BEIJING, (Panjimas.com) – Kepolisian Cina akhir November lalu secara resmi mengumumkan ditembak matinya 28 orang yang mereka anggap sebagai ‘’kelompok teroris’’ di wilayah Xinjiang, yang mayoritas penduduknya Muslim.
Ini merupakan operasi paling berdarah dalam beberapa bulan, dari hasil perburuan selama 56 hari, menyusul serangan terhadap sebuah tambang batu bara di Aksu pada bulan September lalu yang menewaskan 16 orang, kata portal web pemerintah daerah Xinjiang, Tianshan. Satu orang menyerah, tambahnya.
Ini merupakan konfirmasi resmi pertama atas 2 serangan terhadap tambang dan juga akibatnya.
Seperti diketahui, Xinjiang adalah tanah air dari etnis minoritas Muslim Uighur. Banyak dari mereka mengeluhkan tentang diskriminasi dan kontrol terhadap budaya dan agama mereka, dan wilayah Xinjiang sering dilanda kerusuhan mematikan.
Menurut portal berita pemerintah daerah Xinjiang, Tianshan, serangan terhadap tambang batu bara itu merupakan “serangan teroris dan kekerasan di bawah komando langsung dari sebuah organisasi ekstrimis di luar negeri”, kata Tianshan.
Mengutip Kantor berita resmi Xinhua mengutip pernyataan pemerintah Xinjiang mengidentifikasi pemimpin serangan sebagai Musa Tohniyaz dan Mamat Aysa, yang diidentifikasi berdasarkan namanya dari etnis Uighur.
Pernyataan resmi diterbitkan tak lama setelah Radio Free Asia (RFA), yang didanai oleh pemerintah AS, mengatakan bahwa lebih dari 50 orang termasuk 5 polisi tewas dalam serangan pisau di sebuah tambang batu bara di Aksu pada bulan September.
Para penyerang menargetkan penjaga keamanan, rumah pemilik tambang, dan asrama pekerja, katanya.

**Catatan Tersimpan**
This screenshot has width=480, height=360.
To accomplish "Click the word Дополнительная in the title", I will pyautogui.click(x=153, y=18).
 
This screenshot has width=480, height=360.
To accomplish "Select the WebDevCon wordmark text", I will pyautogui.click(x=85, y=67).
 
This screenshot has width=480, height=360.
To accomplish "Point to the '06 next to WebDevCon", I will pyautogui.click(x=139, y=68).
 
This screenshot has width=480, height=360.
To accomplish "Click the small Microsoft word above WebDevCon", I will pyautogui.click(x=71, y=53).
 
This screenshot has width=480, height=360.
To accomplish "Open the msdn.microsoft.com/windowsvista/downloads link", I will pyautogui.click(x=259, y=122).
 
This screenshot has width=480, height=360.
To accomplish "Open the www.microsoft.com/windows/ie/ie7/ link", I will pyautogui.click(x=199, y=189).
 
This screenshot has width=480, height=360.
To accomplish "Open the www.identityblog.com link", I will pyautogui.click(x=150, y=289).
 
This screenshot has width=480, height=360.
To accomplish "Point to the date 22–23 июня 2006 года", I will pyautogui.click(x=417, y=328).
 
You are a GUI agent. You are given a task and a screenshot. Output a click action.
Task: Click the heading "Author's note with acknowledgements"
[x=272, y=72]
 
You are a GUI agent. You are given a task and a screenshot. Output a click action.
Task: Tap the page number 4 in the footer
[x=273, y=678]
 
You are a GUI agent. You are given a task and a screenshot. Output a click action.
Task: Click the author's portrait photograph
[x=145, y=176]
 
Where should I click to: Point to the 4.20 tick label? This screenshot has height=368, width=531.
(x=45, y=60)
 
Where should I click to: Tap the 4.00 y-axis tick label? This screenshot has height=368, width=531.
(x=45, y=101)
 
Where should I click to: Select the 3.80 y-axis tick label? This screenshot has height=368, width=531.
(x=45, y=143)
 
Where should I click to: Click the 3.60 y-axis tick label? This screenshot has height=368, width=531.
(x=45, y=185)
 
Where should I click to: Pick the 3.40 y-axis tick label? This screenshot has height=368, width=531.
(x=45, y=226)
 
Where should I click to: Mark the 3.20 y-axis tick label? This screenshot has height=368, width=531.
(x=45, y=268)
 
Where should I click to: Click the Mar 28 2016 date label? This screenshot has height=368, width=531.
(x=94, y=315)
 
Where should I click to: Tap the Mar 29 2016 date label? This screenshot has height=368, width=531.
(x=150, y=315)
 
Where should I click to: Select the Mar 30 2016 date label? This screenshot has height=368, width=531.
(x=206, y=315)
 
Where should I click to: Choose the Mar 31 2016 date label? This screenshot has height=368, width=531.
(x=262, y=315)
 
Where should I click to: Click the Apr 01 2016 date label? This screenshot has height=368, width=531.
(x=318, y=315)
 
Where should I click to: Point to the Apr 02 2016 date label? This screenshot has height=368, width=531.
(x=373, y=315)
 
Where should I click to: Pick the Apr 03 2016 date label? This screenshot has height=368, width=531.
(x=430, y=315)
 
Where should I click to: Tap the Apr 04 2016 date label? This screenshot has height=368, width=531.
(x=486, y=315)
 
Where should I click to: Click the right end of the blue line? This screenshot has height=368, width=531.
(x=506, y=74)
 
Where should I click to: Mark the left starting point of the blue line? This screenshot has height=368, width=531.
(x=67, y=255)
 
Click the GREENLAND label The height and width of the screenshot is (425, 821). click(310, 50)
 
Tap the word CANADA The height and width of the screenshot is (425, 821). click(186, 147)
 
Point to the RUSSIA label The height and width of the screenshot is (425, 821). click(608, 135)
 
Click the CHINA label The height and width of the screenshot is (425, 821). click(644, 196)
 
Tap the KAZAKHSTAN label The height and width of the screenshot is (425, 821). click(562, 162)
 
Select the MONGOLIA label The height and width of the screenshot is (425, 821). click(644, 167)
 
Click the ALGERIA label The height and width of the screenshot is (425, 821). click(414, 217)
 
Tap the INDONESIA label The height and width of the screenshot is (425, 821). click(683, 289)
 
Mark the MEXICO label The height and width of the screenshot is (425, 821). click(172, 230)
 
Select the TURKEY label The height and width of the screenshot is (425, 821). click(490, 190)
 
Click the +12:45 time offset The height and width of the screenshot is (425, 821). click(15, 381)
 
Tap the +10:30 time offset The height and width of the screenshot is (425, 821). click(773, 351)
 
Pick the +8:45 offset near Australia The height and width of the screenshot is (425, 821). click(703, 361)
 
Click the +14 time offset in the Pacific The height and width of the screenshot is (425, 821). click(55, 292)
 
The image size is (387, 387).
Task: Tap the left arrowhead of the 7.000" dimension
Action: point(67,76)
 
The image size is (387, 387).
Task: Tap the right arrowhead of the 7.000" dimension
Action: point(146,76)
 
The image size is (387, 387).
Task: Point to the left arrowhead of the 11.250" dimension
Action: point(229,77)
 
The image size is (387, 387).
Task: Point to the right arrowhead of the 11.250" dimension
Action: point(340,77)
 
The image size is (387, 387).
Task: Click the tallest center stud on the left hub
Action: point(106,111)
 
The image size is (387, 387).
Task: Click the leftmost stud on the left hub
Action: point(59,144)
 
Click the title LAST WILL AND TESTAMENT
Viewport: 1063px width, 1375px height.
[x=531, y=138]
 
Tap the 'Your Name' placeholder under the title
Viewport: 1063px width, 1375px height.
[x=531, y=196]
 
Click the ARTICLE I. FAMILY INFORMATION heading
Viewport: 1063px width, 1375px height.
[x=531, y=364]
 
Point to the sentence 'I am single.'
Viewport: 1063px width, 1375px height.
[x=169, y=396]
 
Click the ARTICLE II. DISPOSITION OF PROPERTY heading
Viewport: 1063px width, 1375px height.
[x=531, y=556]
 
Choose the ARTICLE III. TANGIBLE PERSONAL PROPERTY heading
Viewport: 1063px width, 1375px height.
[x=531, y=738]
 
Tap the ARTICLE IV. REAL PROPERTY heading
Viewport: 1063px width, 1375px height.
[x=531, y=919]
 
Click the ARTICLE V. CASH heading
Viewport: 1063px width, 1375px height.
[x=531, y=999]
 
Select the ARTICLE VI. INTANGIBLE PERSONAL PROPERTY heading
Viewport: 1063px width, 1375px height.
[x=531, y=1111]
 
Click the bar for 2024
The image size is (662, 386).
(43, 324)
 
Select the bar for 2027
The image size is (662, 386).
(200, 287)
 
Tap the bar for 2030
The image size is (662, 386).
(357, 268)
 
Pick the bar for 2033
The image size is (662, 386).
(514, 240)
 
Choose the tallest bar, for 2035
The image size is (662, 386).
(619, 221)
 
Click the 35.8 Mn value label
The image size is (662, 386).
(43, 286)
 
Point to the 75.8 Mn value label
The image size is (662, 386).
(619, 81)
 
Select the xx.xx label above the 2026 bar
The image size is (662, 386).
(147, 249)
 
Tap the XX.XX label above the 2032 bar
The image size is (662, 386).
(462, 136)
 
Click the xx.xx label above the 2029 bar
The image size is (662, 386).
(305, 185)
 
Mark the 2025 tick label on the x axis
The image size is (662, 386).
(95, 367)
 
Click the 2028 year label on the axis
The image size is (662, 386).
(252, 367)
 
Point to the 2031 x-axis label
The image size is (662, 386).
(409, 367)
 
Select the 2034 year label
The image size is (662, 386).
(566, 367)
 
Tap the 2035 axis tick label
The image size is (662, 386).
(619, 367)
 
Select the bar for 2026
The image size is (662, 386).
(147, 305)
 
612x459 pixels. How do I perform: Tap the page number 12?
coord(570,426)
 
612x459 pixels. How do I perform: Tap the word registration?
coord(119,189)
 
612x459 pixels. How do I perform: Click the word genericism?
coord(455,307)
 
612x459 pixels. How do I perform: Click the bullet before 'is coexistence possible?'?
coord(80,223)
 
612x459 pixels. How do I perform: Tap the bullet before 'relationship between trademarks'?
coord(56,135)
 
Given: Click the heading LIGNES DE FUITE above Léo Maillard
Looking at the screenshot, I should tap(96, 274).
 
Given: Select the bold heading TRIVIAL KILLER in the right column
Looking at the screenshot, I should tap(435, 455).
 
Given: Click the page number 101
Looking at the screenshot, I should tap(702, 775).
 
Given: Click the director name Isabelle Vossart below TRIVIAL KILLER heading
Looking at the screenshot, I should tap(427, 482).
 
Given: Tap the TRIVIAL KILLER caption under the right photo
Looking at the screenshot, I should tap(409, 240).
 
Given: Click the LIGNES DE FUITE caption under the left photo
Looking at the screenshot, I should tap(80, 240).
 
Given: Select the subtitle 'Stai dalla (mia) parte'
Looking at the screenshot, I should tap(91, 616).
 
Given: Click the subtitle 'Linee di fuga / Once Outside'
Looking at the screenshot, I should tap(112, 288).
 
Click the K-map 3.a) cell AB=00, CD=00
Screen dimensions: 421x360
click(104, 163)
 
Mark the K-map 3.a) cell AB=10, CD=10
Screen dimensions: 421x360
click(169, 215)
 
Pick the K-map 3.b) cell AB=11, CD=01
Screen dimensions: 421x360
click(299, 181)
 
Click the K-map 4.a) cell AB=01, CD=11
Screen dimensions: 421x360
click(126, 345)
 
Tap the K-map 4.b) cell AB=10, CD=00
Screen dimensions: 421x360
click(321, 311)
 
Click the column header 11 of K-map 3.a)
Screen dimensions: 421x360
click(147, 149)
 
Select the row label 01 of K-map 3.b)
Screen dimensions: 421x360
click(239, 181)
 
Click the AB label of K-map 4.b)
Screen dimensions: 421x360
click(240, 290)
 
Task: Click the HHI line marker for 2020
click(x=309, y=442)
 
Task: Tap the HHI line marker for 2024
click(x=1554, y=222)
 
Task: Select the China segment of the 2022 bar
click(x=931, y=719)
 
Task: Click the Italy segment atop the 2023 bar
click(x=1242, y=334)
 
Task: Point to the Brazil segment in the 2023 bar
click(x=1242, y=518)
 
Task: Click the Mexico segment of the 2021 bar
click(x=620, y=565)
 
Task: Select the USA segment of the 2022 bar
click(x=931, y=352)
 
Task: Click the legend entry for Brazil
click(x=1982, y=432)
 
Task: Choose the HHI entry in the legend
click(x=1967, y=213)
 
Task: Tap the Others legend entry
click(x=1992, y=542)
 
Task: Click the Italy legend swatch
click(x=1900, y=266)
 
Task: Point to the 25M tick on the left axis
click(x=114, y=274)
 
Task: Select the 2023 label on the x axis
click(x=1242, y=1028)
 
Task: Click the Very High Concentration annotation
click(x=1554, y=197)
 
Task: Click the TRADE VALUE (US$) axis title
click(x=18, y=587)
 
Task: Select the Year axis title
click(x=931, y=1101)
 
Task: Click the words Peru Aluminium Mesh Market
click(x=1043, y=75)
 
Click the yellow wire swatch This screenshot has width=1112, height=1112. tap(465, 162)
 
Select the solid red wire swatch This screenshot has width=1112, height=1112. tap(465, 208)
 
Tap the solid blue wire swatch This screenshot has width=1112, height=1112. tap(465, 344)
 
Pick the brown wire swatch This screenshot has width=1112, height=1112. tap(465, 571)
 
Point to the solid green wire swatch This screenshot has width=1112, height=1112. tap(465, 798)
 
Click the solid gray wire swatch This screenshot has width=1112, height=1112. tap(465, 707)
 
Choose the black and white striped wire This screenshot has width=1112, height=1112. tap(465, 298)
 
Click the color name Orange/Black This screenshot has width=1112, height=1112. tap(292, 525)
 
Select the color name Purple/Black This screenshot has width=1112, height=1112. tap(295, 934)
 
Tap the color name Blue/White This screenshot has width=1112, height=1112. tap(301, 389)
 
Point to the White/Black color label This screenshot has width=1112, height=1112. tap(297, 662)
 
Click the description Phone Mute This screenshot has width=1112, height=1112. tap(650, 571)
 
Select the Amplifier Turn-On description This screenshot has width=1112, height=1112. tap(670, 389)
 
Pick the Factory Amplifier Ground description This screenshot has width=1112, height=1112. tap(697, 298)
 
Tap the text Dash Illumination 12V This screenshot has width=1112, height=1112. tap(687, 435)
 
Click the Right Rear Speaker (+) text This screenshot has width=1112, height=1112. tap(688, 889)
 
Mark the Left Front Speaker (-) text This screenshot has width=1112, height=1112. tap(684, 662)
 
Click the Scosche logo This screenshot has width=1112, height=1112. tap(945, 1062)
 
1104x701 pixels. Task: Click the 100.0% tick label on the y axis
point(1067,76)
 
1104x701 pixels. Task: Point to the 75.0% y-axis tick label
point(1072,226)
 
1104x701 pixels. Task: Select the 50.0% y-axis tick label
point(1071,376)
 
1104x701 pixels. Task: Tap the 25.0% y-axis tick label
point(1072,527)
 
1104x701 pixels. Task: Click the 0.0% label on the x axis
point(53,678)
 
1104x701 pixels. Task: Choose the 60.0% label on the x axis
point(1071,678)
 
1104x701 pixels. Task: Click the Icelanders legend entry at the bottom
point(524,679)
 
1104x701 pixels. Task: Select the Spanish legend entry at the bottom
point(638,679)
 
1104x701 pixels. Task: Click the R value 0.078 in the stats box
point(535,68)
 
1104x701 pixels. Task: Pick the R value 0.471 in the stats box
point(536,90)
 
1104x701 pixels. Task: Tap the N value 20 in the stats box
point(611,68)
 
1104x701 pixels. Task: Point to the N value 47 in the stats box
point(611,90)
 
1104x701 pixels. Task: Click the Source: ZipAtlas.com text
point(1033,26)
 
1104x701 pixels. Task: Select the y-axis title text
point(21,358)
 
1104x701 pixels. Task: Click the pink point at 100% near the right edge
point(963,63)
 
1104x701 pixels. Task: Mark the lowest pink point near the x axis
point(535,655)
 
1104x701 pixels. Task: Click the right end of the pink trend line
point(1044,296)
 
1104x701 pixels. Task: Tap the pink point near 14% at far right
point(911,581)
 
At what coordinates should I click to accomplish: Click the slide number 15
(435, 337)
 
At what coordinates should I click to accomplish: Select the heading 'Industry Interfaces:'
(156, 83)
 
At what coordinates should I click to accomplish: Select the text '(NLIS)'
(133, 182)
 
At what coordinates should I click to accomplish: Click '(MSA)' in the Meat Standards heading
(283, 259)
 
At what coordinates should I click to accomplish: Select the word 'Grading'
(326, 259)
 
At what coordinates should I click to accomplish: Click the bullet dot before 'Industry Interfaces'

**Soal Latihan 1**
Ketik ulang dengan tepat bagian catatan di atas, dari baris yang memuat "1104x701 pixels. Task: Tap the N" sampai baris yang memuat "point(21,358)", kedua baris itu ikut disertakan.
**Soal Latihan 2**
Tuliskan kelanjutan bacaan tentang penembakan di Xinjiang, dimulai setelah kalimat terakhirnya.

**Jawaban yang Diharapkan 1**
1104x701 pixels. Task: Tap the N value 20 in the stats box
point(611,68)
 
1104x701 pixels. Task: Point to the N value 47 in the stats box
point(611,90)
 
1104x701 pixels. Task: Click the Source: ZipAtlas.com text
point(1033,26)
 
1104x701 pixels. Task: Select the y-axis title text
point(21,358)

**Jawaban yang Diharapkan 2**
Awal pekan ini Radio Free Asia (RFA) mengutip pemerintah China dan sumber-sumber lokal mengatakan tersangka, termasuk 7 perempuan dan anak-anak – di antara mereka ada yang berumur 1 tahun dan 6 tahun – dilaporkan telah dibunuh oleh pihak berwenang China.
Label Terorisme Palsu
Beijing menuduh bahwa separatis Uighur adalah seperti Gerakan Islam Turkistan yang berada di balik serangan di Xinjiang, yang diklaim pihak Beijing telah menimbulkan gelombang kerusuhan yang mematikan.
Namun para pakar dari luar negeri meragukan kekuatan kelompok itu dan hubungan mereka dengan terorisme global, dengan beberapa pakar mengatakan bahwa pemerintah Cina melebih-lebihkan ancaman untuk melakukan pembenaran atas langkah-langkah keamanan ketat mereka di wilayah yang kaya akan sumber daya alam itu.
Kelompok-kelompok HAM mengatakan bahwa tindakan tersebut adalah salah satu pemicu kekerasan.
Beijing –menganggap kecaman dari pemerintah-pemerintah asing terhadap serangan di Xinjiang tidak berdasar – dan malah balik menuding Negara-negara Barat menerapkan “standar ganda” dengan mengangkat isu terorisme dari serangan Paris yang menewaskan sedikitnya 129 orang itu.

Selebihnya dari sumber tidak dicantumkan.